Tomaso ha raccontato l' esperienza nel penitenziario di Varanasi. "Il letto erano delle coperte buttate per terra. Mi alzavo alle 5, facevo conversazione e giocavo a cricket con gli altri detenuti. Con Elisabetta mi incontravo il sabato". Tomaso era in una cella grande. "In realtà era una grande camerata dove vivevo insieme ad altri 130 detenuti: c'erano rapinatori, assassini, ladri, truffatori. Mi hanno rispettato tutti come io rispettavo loro. Ho sofferto tantissimo, ma sapevo che alla fine la verità sarebbe venuta a galla".

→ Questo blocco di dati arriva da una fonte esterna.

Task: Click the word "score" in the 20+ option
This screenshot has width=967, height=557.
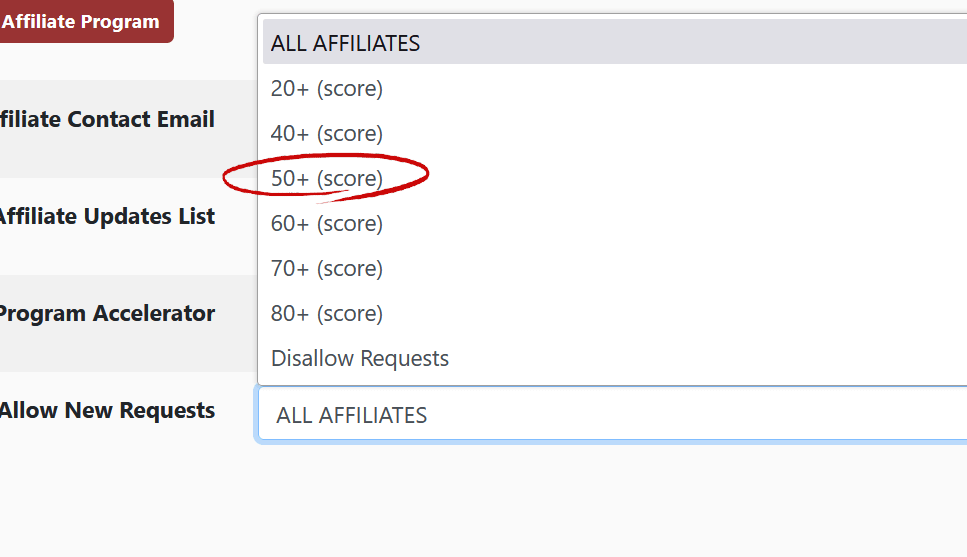Action: (350, 88)
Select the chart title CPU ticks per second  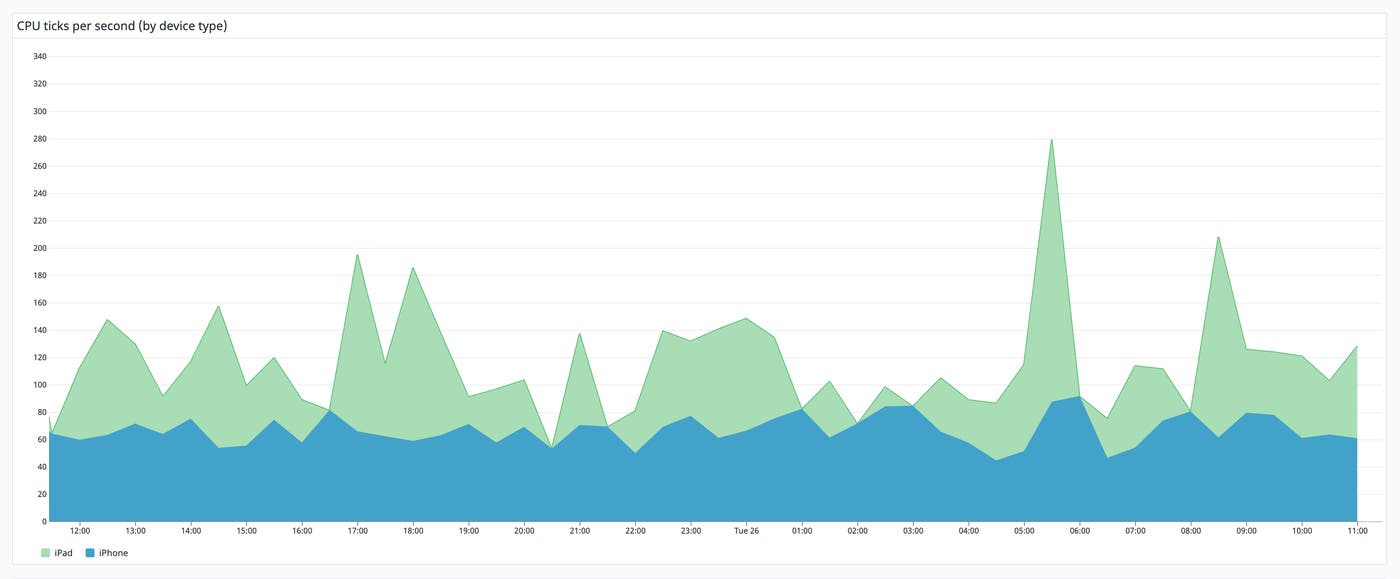122,25
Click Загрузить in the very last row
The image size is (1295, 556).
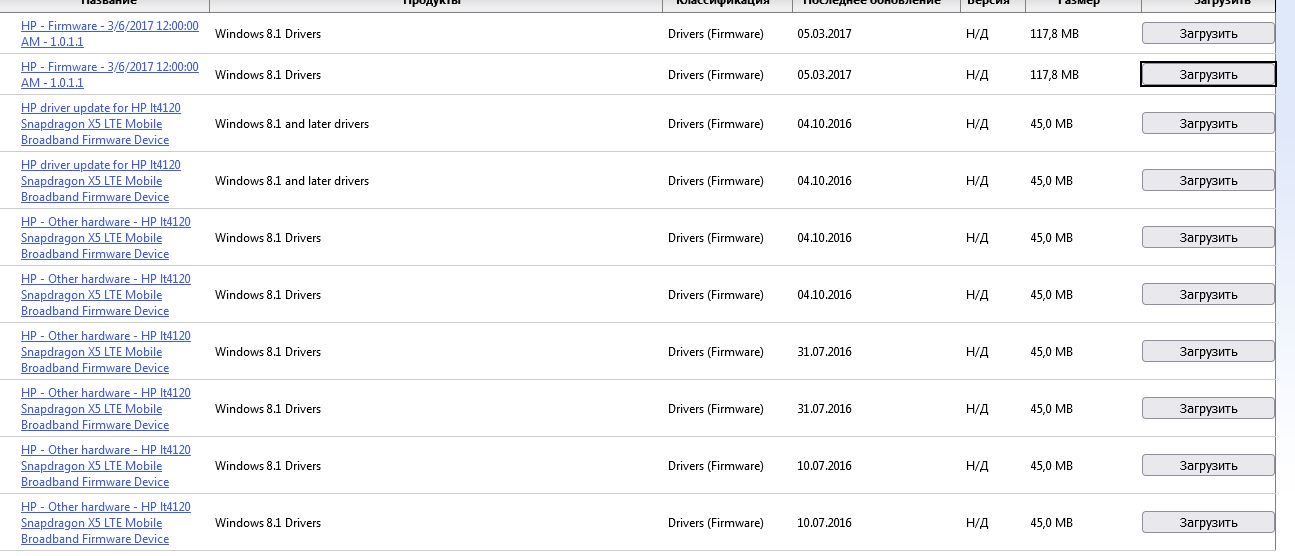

'Tommy', come lo chiama la sorella Camilla, felice, tornerà in India. "Tutto sommato laggiù ho lasciato delle persone care: l'ambasciatore Mancini arriverà in Italia, ma in India ci sono Zolli e i collaboratori del Centro risorse indiane persone a me tanto care". Tommy ha imparato l'hindi. "E' una lingua difficile e complessa, ma ho imparato a comunicare quanto bastava per farmi capire dagli altri detenuti e dalle altre guardie carcerarie".